予約の締め切りは一週間前までだから、その日になったら折り返し、メールか電話をすると伝えてその日は電話を切った。
予約の日の一週間前。彼女以外の予約はなかった。
時計を見ると、もう八時を回っている。外は真っ暗だ。
PCのメールを立ち上げ、予約のキャンセルを伝えるメールを打ち込んでいく。五分ほどで終え、文面を二度読み返してから送信ボタンを押す。
せっかくの予約をキャンセルするのは心苦しいが、取り決めなのだから仕方がない。俺は一人でもいいと思うのだが。
PCの電源を切っていると、電話が鳴った。受話器を取ると、あの女性だった。
『あ、あの!ルールだって分かっているんですけど、どうしても一人じゃダメなんですか?』
いきなりこんなことを言われ、一瞬固まったが、意識を電話に戻し女性に少し待っていて欲しいと伝える。
電話を保留にし、自分の携帯を取り出して社長に電話する。事情を話すと、「ああ、いいんじゃないか?」と承諾してくれた。
携帯を切り、電話に戻る。女性に、今回は特別です、と伝えると嬉しそうな返事が返ってきた。
『ありがとうございます!楽しみにしてます!』
電話を切ると、フッと笑みがこぼれた。
俺は薄々気付いていたのかもしれない。
予約の当日。発着場に現れた女性は俺の知っている人物だった。大学時代の彼女だ。
服装は、薄手のシャツにホットパンツという、ラフな目の向けどころに困るものだった。
彼女を普段は客を乗せないパイロットのとなりの席に座らせる。一応周りのものに触れないように注意をしておく。
飛行中は騒音のせいで、アナウンスでないと声を届けられない。彼女にもインカムを渡し、付けさせる。これで、無線で喋ることができる。
機体を上昇させる。いつもの高度まで昇って行き、旋回を始める。まずは解説なしで風景を楽しんでもらう。
『今日はありがとう』
と、彼女が切り出した。
『別れようって言ったのは私の方からだったけど、本当はちょっぴり後悔してたの』
どういう訳か聞かされていなかったが、別れは突然で、別れ以降一度も構内で彼女を見ることはなかった。
深入りするのを躊躇い、黙っておく。
『今日はあなたの誕生日でしょう?だから、お祝いしたいと思ったの。でも、いきなり行っても迷惑だと思ったから……』
ツッコミ待ちなのか?俺の誕生日は一ヶ月後。合っているのは日付だけだ。
まあいい、そのことは置いておこう。それよりも、なぜ俺の職場が知っているのかが分からない。そのことを問う。

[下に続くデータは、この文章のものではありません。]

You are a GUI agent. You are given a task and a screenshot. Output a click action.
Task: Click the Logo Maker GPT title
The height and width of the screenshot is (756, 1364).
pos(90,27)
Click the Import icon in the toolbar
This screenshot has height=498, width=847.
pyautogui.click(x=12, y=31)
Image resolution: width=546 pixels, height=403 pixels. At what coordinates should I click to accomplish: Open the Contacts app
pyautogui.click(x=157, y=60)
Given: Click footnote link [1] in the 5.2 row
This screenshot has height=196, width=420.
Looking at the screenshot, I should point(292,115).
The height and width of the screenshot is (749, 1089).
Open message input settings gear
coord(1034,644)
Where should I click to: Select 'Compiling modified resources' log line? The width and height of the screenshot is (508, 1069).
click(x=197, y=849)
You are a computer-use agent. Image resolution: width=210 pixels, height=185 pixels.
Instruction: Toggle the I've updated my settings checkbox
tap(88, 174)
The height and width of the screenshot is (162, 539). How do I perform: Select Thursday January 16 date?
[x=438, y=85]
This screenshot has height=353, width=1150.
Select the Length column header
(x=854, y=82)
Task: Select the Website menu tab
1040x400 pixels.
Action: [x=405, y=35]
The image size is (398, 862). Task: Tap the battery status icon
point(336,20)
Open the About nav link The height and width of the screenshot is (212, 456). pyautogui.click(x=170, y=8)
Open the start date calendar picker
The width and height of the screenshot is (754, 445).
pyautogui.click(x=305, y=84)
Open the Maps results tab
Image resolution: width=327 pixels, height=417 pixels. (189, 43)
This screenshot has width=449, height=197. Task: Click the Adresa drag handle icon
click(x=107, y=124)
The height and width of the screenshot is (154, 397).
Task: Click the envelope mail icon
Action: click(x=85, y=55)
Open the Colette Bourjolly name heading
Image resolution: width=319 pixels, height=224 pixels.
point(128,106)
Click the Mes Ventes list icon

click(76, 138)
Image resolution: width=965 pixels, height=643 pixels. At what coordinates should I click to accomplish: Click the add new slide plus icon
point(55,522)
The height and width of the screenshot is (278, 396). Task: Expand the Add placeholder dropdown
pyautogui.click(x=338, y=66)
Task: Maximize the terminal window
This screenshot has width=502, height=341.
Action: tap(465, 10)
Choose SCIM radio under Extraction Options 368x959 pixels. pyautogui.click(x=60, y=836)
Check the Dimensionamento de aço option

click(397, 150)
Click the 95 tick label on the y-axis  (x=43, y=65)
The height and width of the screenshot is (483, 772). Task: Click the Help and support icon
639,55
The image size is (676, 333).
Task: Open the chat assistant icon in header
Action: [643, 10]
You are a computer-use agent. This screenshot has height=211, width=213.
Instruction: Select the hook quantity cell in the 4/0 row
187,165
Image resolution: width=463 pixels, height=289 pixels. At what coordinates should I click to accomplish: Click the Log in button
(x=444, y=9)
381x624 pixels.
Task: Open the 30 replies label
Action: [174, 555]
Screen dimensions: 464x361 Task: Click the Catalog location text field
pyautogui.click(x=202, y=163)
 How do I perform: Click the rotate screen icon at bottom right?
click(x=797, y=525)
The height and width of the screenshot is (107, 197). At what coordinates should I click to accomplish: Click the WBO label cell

『あれ、知らなかったの?あなたの航空会社の社長は私のお父さんだよ』
呆然とした。本当に知らなかったのだ。
『お母さんが亡くなって、大学をやめて就職したんだけど、なかなかこっちに帰って来られなくて。お父さんから新入社員の名前を聞いてびっくりしたの。それで、卑怯だと思ったけど、あんなことしたの』
そうだったのか。まあ、悪い気分はしない。
『もし、もしもだよ?あなたがいいと言ってくれるなら、私はあなたともう一度ちゃんと付き合いたいと思ってるの』
それに対してなんと答えたのかは、覚えていない。
それから解説のために二周、おまけに一周島の上空を旋回して、地上に戻った。
機体から降りると社長が倉庫の前で仁王立ちしていた。
「そうか、君は私の娘に手を出していたのか」
無線が本社に飛んでいることをすっかり忘れていた。
「だが、君になら任せてもいいと思えるよ。娘をよろしく頼む」
唐突過ぎて頭がこの出来事を認識できていない。唯一認識できたのは、俺の右手を握る彼女の少し熱い体温だけだった。
いろいろ反省中です(鳴森が)。